4月4日(月曜日) 取材ノートの「立証」

 東京都教育委員会の強権的な管理体制を、現役校長時代から批判し続けている都立三鷹高校の元校長・土肥信雄さん(2009年7月23日付「身辺雑記」参照)から久しぶりに電話があった。都教委を相手に起こした行政訴訟の中で、都教委側が事実と異なる主張をしているので、反論するための裏付けが必要だという。

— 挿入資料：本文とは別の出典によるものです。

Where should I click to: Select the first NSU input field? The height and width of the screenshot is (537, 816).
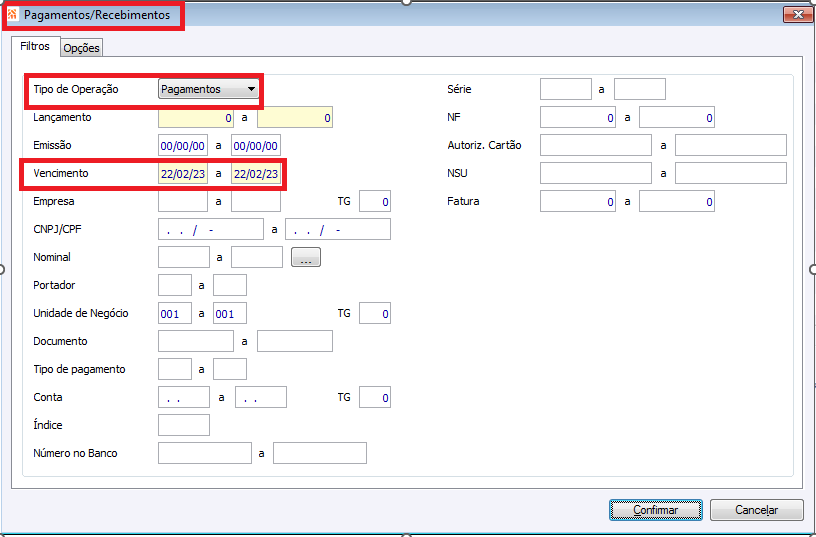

 問題となっているのは、土肥さんが5年前に都教委から事情聴取された日時と内容。僕は5年よりずっと以前から、土肥さんとは取材で何十回も会ったり電話で話したりしているのだが、5年前の事情聴取について覚えていないかというのだ。記憶にもしっかり残っているが、当時の取材ノートを見れば正確なメモがあるはずだ。確かめてみると、土肥さんと会った時間や場所のほか、事情聴取された内容について語った土肥さんの言葉が、すべて詳しくメモされていた。事情聴取が終わってほんの数時間後に土肥さんは僕と会っているのだから、聴取された日時を間違えるはずがないし、聴取の内容を本人が勘違いして話すことも考えにくい。

 都教委側の主張は、取材ノートの内容と完全に矛盾する。先方の証言のつじつまが合わないことが、これで立証できるという。さっそくこの事実をもとにして、担当弁護士は最後の陳述書を作成するということだった。力になれてよかった。裁判は次回の口頭弁論で本人尋問が行われ結審する予定。

 【取材内容の報道目的以外の使用に関する判断(メモ)】今回の情報提供と協力は、ほかの人から聞いた内容を第三者に伝えるのではなく、土肥さん本人が僕に話した内容を土肥さん本人に事実として伝えるということになる。よって、個人情報の流用や漏洩には当たらないし、記者としての守秘義務(情報源の秘匿)違反にも当たらないと考えられる。取材協力者に対する本人情報の提供(事実確認)なので、取材内容を報道目的以外に使用するといったケースには該当しないと判断した。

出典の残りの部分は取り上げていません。